### EXERCISE OBJECTIVE
When you return the entries, keep every word and mark exactly as it is.

---

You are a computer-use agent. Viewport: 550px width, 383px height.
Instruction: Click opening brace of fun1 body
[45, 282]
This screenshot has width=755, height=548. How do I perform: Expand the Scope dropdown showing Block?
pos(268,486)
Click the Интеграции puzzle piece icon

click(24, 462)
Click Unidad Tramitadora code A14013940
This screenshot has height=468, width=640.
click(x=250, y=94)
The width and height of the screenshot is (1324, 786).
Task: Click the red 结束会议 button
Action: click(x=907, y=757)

---

### WRITTEN SOLUTION
You are a computer-use agent. Viewport: 550px width, 383px height.
Instruction: Click opening brace of fun1 body
[45, 282]
This screenshot has width=755, height=548. How do I perform: Expand the Scope dropdown showing Block?
pos(268,486)
Click the Интеграции puzzle piece icon

click(24, 462)
Click Unidad Tramitadora code A14013940
This screenshot has height=468, width=640.
click(x=250, y=94)
The width and height of the screenshot is (1324, 786).
Task: Click the red 结束会议 button
Action: click(x=907, y=757)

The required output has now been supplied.